A l’instar du procès de Cédric Jubillar, condamné vendredi à 30 ans de réclusion criminelle pour le meurtre de sa compagne Delphine, des procès pour féminicide peuvent avoir lieu malgré l’absence de cadavre et sans que l’accusé reconnaisse les faits. Ces dernières décennies, plusieurs affaires aux mêmes caractéristiques ont animé la chronique, avec des issues diverses.
Narumi Kurosaki : deux condamnations cassées, troisième procès en 2026
Narumi Kurosaki, une étudiante japonaise, disparaît en 2016 à Besançon. Les enquêteurs orientent rapidement leurs recherches vers le Chilien Nicolas Zepeda, son ancien petit ami, avec qui elle avait dîné la veille de sa disparition.

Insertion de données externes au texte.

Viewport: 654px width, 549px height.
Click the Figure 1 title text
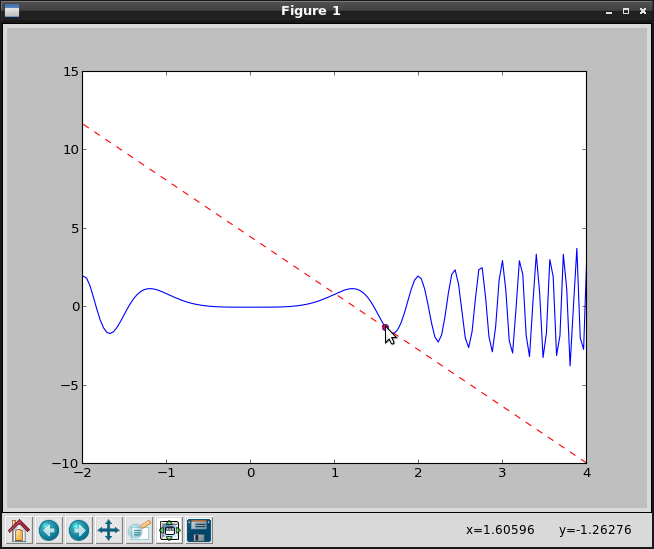click(308, 11)
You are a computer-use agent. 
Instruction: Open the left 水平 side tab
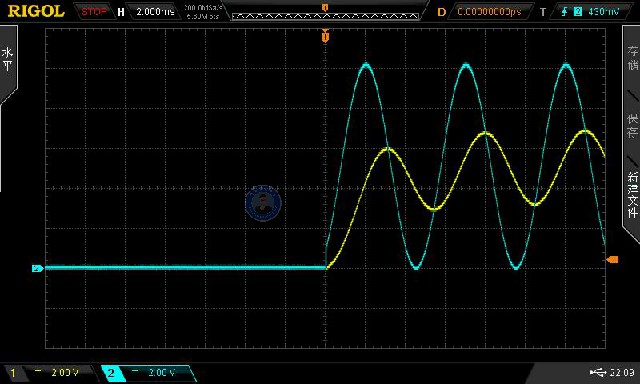[8, 60]
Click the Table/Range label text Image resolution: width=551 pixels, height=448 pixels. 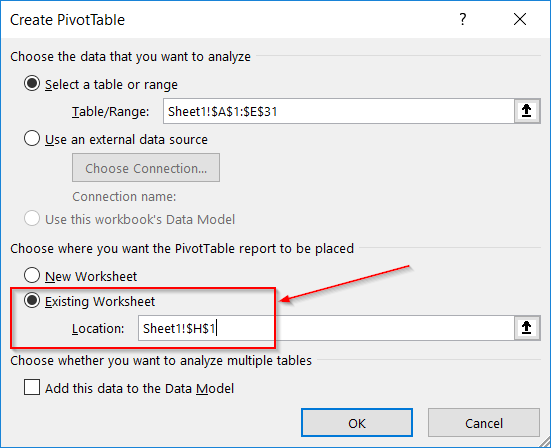111,112
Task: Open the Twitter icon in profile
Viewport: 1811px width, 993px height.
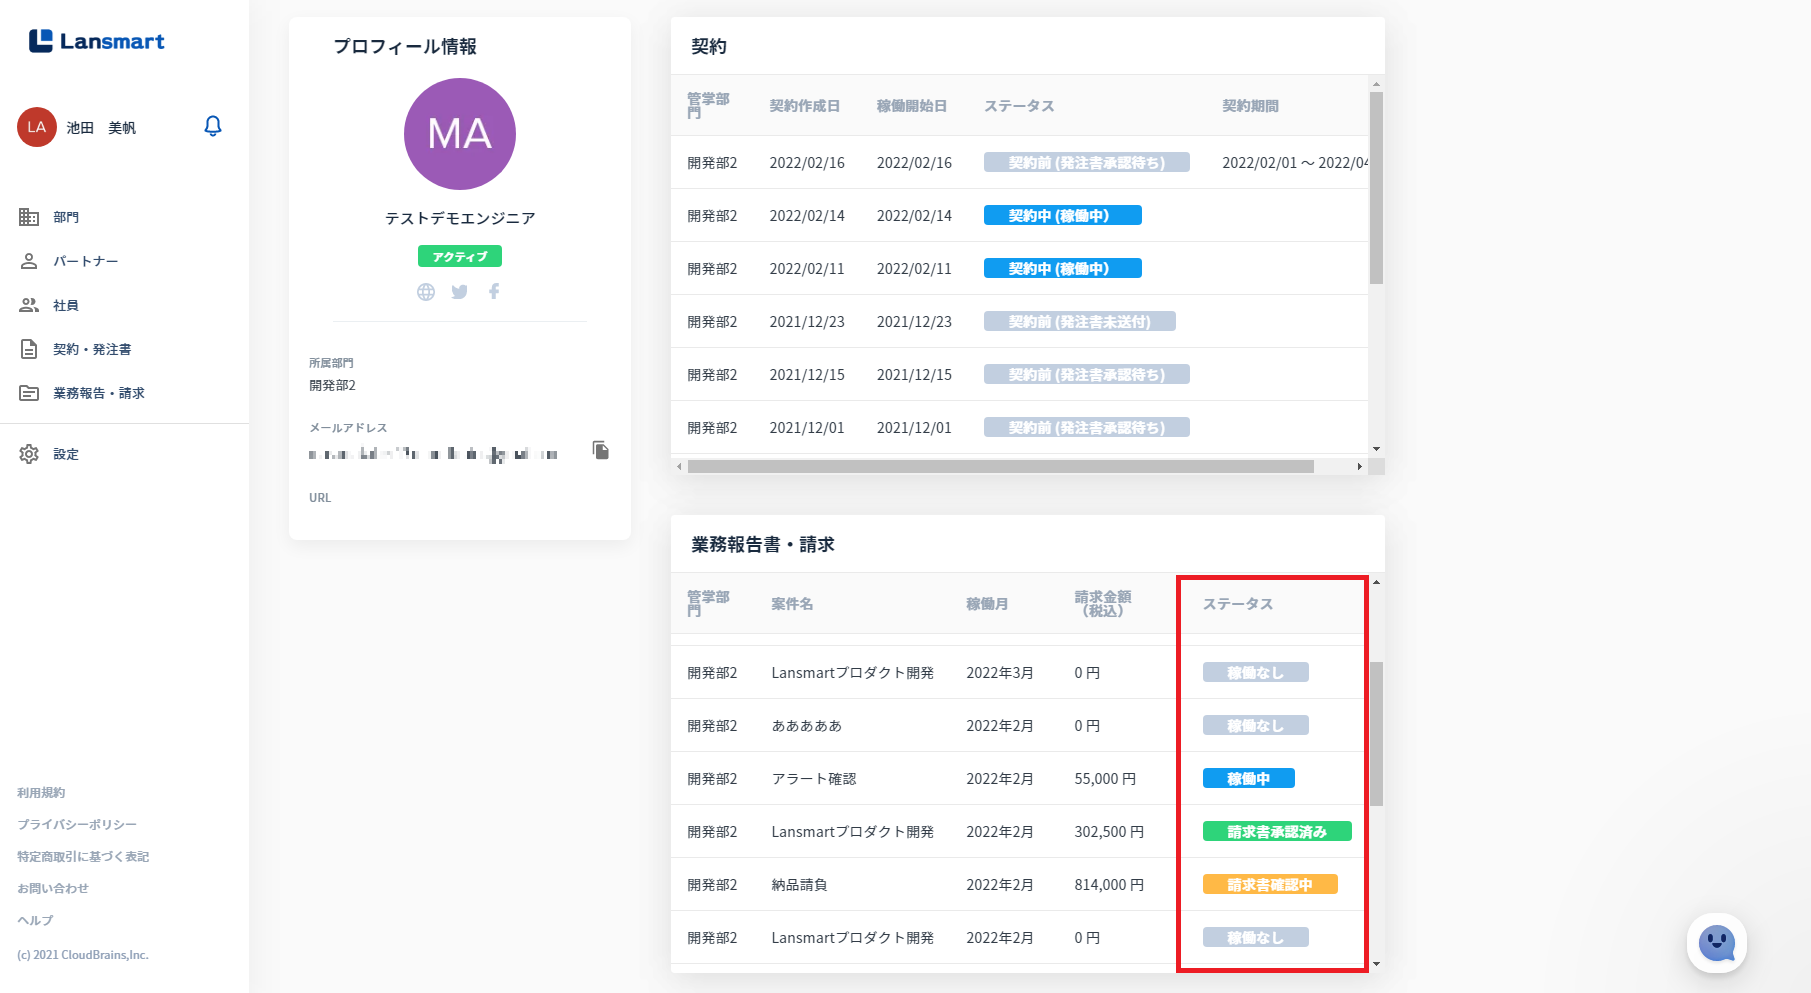Action: click(x=460, y=292)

A l’issue d’un procès en appel hors normes, organisé durant presque trois semaines en trois langues, avec des témoins entendus depuis le Chili, le Japon et le Royaume-Uni, Nicolas Zepeda, qui nie farouchement toute implication, est condamné en 2023, à 28 ans de réclusion. La même peine que celle prononcée en première instance.
Mais la Cour de cassation annule le verdict le 26 février car un des enquêteurs dans sa déposition avait utilisé des projections de documents non communiquées au préalable aux avocats de la défense. Nicolas Zepeda sera jugé une troisième fois du 17 mars au 3 avril 2026 devant les assises à Lyon.

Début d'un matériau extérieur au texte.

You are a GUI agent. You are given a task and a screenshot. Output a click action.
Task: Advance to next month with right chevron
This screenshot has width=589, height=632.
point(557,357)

Suzanne Viguier : double acquittement
Suzanne Viguier, professeure de danse de 38 ans, disparaît en 2000 à Toulouse. Son amant est le dernier à l’avoir vue vivante, à l’aube, quand il l’a raccompagnée au domicile conjugal. Rapidement soupçonné, son mari Jacques Viguier, professeur d’université, est jugé pour meurtre. Il est acquitté en 2009 à Douai, puis en appel un an plus tard à Albi en 2010. Présent sur place, Libération avait suivi le procès en appel au cours duquel l’amant de la disparue, Olivier Durandet, avait été cuisiné par la défense pour son acharnement à prouver, en lien avec les enquêteurs, que l’universitaire était coupable. Dans son livre Innocent, Jacques Viguier est revenu sur «10 ans de souffrance et de combat», le sous-titre de l’ouvrage.
Un film, Une intime conviction, a été tiré de cette affaire, avec Marina Foïs et Olivier Gourmet dans le rôle de l’un des avocats du mari, Eric Dupond-Moretti, ancien ministre de la Justice.

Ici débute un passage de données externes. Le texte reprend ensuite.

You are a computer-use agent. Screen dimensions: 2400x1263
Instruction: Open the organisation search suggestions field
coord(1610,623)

Nadine Chabert : condamnation puis acquittement
Le 10 juin 2003, Nadine Chabert, 34 ans, en instance de divorce, ne se présente pas à l’audience de conciliation. Elle avait prévenu la société de réinsertion à Istres, où elle travaillait, qu’en cas d’absence, il faudrait avertir la police et chercher du côté de son mari.
Ce dernier, Patrick Chabert, soutient, ainsi que sa fille et la mère de la disparue, la thèse d’un départ volontaire dans une secte. Condamné en septembre 2010 à 20 ans de réclusion criminelle, Patrick Chabert a été acquitté le 20 décembre 2011 en appel. En 2013, la cour d’Aix-en-Provence a jugé irrecevable la plainte pour enlèvement et séquestration déposée par Emilie Chabert et Hélène Perez, respectivement fille et mère de Nadine Chabert.
Martine Escadeillas, condamnation puis suicide de l’accusé avant son procès en appel
Le 8 décembre 1986, Martine Escadeillas, alors âgée de 24 ans, disparaît à Ramonville, dans la périphérie de Toulouse. Joël Bourgeon, un ami et admirateur de la disparue est arrêté à Lyon en 2019, plus de 32 ans après la disparition, après avoir été mis en cause dans la lettre d’une amie de la victime. Pendant la garde à vue à Toulouse, il avoue le meurtre sans préciser où se trouve le corps, mais donne aux gendarmes, selon l’accusation, des détails que seul le meurtrier pouvait connaître. Il admet aussi qu’il était à l’époque secrètement amoureux de sa victime. Une semaine plus tard, il se rétracte.
Joël Bourgeon sera condamné en juillet 2022 par la cour d’Assises de Haute-Garonne à 20 ans de réclusion criminelle, avant de faire appel. Prévu au printemps 2024 devant les assises de Montauban, celui-ci n’aura pas lieu. L’accusé s’est suicidé par pendaison dans sa cellule, le 26 janvier 2024.